Em reunião na noite de anteontem, Lula percebeu a gravidade do que falara horas antes no Espírito Santo e, com assessores, decidiu se calar ontem. Mas escalou ministros para sair em sua defesa, e estes recorreram a ameaças como a de abrir uma CPI para apurar o processo das privatizações no governo passado.

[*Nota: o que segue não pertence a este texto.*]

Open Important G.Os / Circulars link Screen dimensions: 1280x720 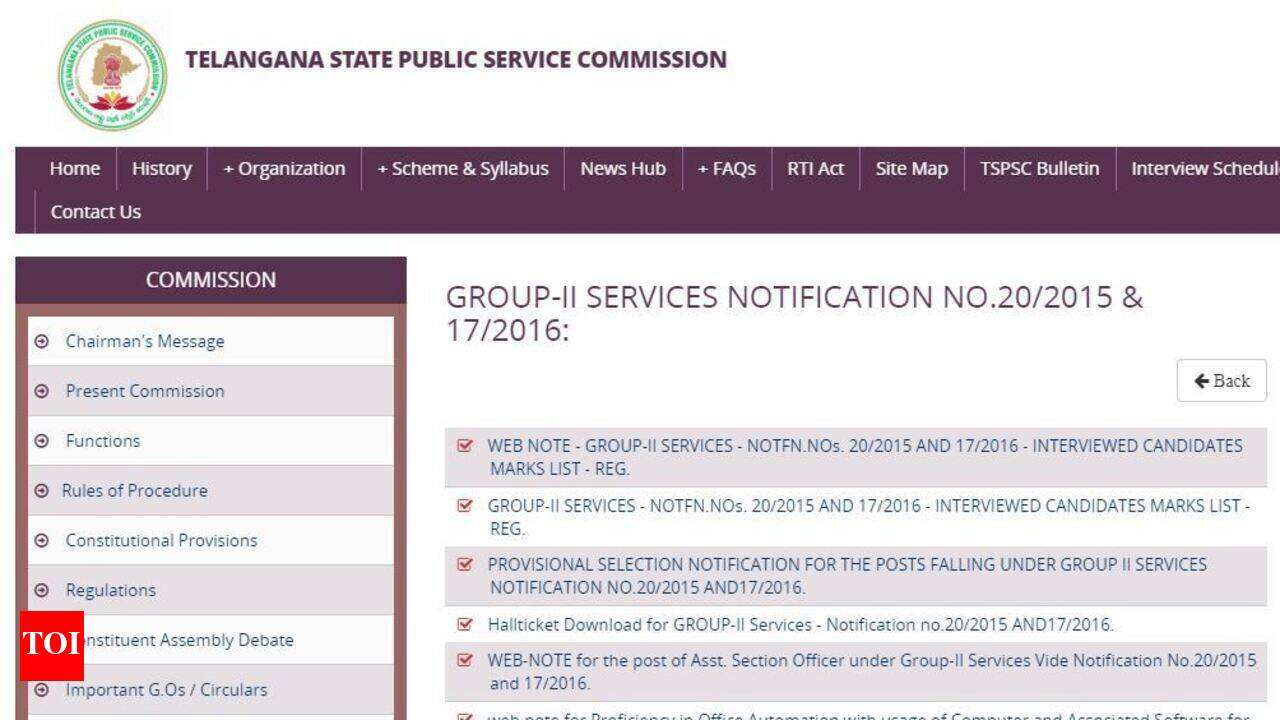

Em solenidade sobre a reforma universitária, Lula pediu aos presentes que tentem convencer a população sobre supostos avanços na proposta e afirmou: ¿Não (podemos) permitir, em nenhum momento, que uma notícia atravessada ou que um discurso atravessado jogue por terra uma coisa com que todos vocês sonham¿. A frase foi interpretada como uma referência ao discurso de improviso da véspera, mas o Planalto negou que tivesse qualquer relação com o episódio.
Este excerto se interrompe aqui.